Very cautiously floating bias

Very cautiously floating bias

As anticipated, mortgage bonds reached their best levels since May 2013 and were forced lower.  A break above this level would have put mortgage rates at levels not seen since before May 2013.  However, it just wasn’t in the card for yesterday to be the day.  However, the momentum build up may eventually be strong enough to break this critical barrier.  If that does happen, it will likely be a dramatic move higher which will push mortgage interest rates lower.  With competing Country’s government debt paying significantly lower yields than what can be earned in the US, the demand for US 10 Year Treasury Notes continues to increase.  The increased demand is pushing bond prices higher which drives interest rates lower.  This is why we can continue to see low mortgage interest rates in a strong economic environment.  If bond prices were set just based on US demand, prices would be lower and interest rates would be higher.

The Mortgage Bankers Association released their reports on mortgage application data.  It showed that purchase mortgage applications were up 1% last week.  Purchases are now down only 4% from where they were one year ago.  However, that is because it has not been a bit over a year since purchase loan volumes drop dramatically.  The lower levels of home purchases was largely a result of higher mortgage interest rates.  This proved to the market that the housing industry is not yet prepared for higher mortgage interest rates.  At least for the time being, the purchase market is being supported with low interest rates once again, which will hopefully continue to drive more home sales as we head into 2015.

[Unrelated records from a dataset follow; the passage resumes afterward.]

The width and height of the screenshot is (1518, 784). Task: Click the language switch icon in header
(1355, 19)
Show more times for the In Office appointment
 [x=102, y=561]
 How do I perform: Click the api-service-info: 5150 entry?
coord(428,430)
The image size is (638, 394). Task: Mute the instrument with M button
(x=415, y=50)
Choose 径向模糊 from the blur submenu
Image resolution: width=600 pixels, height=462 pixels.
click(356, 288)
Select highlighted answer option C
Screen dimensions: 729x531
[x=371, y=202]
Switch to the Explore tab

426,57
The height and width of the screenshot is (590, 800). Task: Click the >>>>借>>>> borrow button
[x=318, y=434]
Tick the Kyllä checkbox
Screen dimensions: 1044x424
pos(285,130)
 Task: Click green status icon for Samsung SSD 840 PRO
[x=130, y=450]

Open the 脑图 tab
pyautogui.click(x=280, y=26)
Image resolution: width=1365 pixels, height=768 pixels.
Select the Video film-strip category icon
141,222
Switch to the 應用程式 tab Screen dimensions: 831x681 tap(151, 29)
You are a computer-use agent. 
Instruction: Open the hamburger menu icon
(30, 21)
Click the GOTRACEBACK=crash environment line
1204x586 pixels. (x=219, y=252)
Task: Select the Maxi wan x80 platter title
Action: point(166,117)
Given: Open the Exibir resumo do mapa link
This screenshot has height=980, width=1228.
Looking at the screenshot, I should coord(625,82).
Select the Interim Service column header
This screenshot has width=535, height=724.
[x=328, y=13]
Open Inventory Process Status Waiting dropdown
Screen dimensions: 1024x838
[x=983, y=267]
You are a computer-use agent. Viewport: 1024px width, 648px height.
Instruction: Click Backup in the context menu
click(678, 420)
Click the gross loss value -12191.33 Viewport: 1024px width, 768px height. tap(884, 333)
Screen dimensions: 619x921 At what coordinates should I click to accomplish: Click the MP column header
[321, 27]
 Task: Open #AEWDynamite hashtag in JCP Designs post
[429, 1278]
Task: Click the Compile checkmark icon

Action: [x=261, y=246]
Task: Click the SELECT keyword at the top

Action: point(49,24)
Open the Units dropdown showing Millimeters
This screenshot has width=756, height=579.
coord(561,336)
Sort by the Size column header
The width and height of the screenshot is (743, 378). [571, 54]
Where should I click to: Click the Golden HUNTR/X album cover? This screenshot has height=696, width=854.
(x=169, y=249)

Mortgage bonds made a move towards the bottom of a trading range.  This was actually a healthy move lower and another opportunity for bonds to build additional strength to make anther attempted run higher.  Bonds are further being supported by continued weakness in the stock market today.  So overall, from a technical standpoint bonds have the upper hand so far this morning.  In light of the good news for bonds, we are going to begin the day with a carefully floating bias.  However, be careful of a rebound in the stock market.  Should that happen, bonds will be pressured lower.  That is a high likelihood at some point today.  Should bonds lose steam and head lower, we will quickly switch to a locking bias.